Social Proof—Peer Pressure—Helps Speed Up Influence. INFLUENCE SERIES #5

Use the 3 Forms of Social Proof to Speed-Up Your Rate of Influence

Social proof—it’s peer pressure. We learn how to act by watching the behavior of others. There are three forms of social proof—internal, external, and personal. And you can use all of these forms of peer pressure to increase the rate by which you have influence with others.

Transcript

Another form of influence that you can use to speed up the rate by which you have influence is “social proof.”

Social proof is peer pressure. I’m sure all of you as kids got scolded by your parents, “If your friends jumped off the roof of the garage, would you follow them?!” “If your friends did something dumb, would you do that too?” As a parent of two teens, I know that has never come out of my mouth before. And yet, it’s social proof.

Social proof. We learn how to act by watching the behavior of others. And it comes in three varieties that we can use within our world at work or elsewhere: (1) internal examples; (2) external examples; and (3) personal examples.

Internal examples of social proof: Find other people or functions that you can hold up as an example that others would want to emulate. Whenever you look at best practices; whenever you can show an example of “Here was another part of the organization that did something really good and you want to be just like them, don’t you?” You’re using the internal form of social proof.

How do you use it when it’s external? You look at either your peer group or you look at your competitors and now it’s called benchmarking. So, if your organization has functions that want to be like Google or Microsoft, you can hold them up as an example. If there are organizations that are philanthropic or do good work, or are highly profitable and you’d like to be like them, you can use them as examples.
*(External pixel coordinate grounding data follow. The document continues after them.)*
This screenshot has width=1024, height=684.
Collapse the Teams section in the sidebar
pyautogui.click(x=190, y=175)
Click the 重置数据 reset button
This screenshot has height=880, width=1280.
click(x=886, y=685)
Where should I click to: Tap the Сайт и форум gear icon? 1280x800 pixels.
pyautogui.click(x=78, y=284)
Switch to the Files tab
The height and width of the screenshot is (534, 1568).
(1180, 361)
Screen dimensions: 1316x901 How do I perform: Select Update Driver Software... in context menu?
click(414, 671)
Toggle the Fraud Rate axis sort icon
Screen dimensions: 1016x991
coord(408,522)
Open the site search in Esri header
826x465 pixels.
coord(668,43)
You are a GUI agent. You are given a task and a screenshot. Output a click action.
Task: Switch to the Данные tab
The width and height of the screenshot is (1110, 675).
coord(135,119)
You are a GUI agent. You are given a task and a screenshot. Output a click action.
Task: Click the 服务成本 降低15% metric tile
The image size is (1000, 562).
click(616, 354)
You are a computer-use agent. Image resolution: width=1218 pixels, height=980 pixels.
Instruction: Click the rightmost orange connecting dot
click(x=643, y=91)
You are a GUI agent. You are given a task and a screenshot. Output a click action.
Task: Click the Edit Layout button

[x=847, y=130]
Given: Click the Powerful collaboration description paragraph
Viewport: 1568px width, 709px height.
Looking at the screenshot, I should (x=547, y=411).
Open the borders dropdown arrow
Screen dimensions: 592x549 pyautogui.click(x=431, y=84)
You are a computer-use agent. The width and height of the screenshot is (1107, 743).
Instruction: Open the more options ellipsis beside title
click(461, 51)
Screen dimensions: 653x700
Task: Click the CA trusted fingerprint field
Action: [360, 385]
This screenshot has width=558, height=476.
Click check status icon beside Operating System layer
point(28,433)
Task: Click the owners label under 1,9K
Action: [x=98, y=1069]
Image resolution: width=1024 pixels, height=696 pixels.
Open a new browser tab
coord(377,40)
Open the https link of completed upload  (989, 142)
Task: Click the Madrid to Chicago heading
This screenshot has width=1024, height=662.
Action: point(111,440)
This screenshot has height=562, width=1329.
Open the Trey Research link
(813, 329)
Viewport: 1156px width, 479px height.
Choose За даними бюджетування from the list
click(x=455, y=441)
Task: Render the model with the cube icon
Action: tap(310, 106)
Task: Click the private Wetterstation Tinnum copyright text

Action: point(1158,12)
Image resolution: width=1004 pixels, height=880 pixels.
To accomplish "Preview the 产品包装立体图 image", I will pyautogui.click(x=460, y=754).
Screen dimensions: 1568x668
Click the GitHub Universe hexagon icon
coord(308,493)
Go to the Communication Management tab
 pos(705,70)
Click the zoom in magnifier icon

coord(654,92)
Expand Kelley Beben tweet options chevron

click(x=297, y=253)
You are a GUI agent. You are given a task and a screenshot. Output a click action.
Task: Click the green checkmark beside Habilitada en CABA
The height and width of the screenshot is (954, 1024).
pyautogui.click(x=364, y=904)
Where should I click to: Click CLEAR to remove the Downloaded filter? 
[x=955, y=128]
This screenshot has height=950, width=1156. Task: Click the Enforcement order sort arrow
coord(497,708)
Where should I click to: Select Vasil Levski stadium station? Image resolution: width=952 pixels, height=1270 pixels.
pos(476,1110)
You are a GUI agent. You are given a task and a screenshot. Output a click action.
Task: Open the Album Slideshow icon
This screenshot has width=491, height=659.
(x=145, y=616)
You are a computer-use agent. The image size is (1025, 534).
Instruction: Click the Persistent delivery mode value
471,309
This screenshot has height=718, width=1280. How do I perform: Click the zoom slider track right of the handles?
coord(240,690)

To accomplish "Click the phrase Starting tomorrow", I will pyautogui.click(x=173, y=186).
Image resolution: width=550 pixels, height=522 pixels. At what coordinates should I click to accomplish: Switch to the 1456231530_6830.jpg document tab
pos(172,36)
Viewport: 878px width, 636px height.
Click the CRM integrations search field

Perhaps the most powerful form of social proof—personal. Can I find an example where you have done something that I’d like you to do again? And if I can hold your own behavior up as an example, that’s powerful. If I can show examples of things that I have done, those are also forms of personal social proof. But it’s only going to be effective if you have some level of respect for me.

Those three forms of social proof can be very powerful in getting other people to follow the leader, to be like others, to want to emulate others, and speed up the rate by which you have influence with others.